Top of TEXT FOR ANALYSIS
What is Narcissistic Gaslighting?

Narcissistic Personality Disorder
Read Time: 8 Minutes
Written by:Meaghan Rice PsyD., LPC

Published On: February 7, 2022

Medically reviewed by: Minkyung Chung, MS, LMHC

Reviewed On: February 7, 2022

Updated On: March 27, 2024

Overview

To understand what narcissistic gaslighting is, you must have a clear understanding of what both narcissistic personality disorder (NPD) and gaslighting are individually. Not all people with NPD gaslight, but many do.

In this article, we’ll define both NPD and gaslighting, describe what gaslighting is not, and list some signs that someone might be gaslighting you. Beyond that, we’ll also help you identify when a gaslighting situation or toxic relationship requires professional help.

It’s important to remember that not all people with narcissistic personality disorder are gaslighters, just like not everyone who gaslights has NPD. Let’s look at each concept individually for a moment.

Narcissistic Personality Disorder Defined

Narcissistic personality disorder is a mental health condition marked by a grand level of self-importance, an intense need for excessive admiration and attention from others, and a general lack of empathy for others.

People with NPD display extreme confidence while also being unable to gracefully accept even small criticisms or complaints.

Gaslighting Defined

Gaslighting is the use of a patterned, repetitive set of manipulation tactics that makes someone question reality. It’s often used by people with narcissistic personality disorder, abusive individuals, cult leaders, criminals, and dictators.

It’s important to point out that gaslighting is a “patterned” behavior. It’s intentional and designed to make you question your memories and experiences.

Toxic people who gaslight instill confusion intended to make others rely on them. Convincing someone to question their reality gives a gaslighter a sense of power and superiority.

Despite all this, gaslighting often isn’t so obvious. Many gaslighters may not realize they’re gaslighting, and many people who are being gaslighted also fail to recognize it at first.

What gaslighting is not:

Gaslighting is not a single incident. When attempting to identify gaslighting, look for a pattern of behavior that appears to be both malicious and intentional. There are various instances when behavior may seem to be gaslighting but it’s actually not. Consider the following statements:

  • “You’re misunderstanding what I’m saying. That’s not what I meant.”
Bottom of TEXT FOR ANALYSIS
TASK PROMPT
Continue the article on narcissistic gaslighting from the point where it stops.
Top of LISTED RECORDS
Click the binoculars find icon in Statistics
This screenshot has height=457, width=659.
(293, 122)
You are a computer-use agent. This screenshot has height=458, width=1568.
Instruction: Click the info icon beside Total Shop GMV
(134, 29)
Bottom of LISTED RECORDS
EXERCISE ANSWER
  • “That’s not the way I remember things happening that day.”
  • “Ah, c’mon. What I did wasn’t that bad.”
  • “I didn’t intend for that to happen.”

Many people will say things like this, but they’re not gaslighters in the true sense. If you want to spot gaslighting, look for a distinct, repetitive pattern of intentional malice or denial.

What gaslighting can involve, but is not:

Most people have experienced one or more behaviors commonly used as gaslighting tactics. Some of these forms of manipulation include:

  • Bullying
  • Shaming
  • Intimidation
  • Name-calling
  • Emotional blackmail

Signs That You’re Experiencing Narcissistic Gaslighting

It’s common for people to fail to recognize manipulative tactics like narcissistic gaslighting. Someone with NPD might be gaslighting you if:

You’re second-guessing your decisions more and more

This sign is indicative of the emotional abuse common in a narcissistic relationship, where the narcissist gaslighting erodes your confidence, making you dependent on their validation.

You keep wondering if you’re being overly sensitive

Psychological manipulation tactics will dismiss your feelings as unreasonable, making you question your emotional responses.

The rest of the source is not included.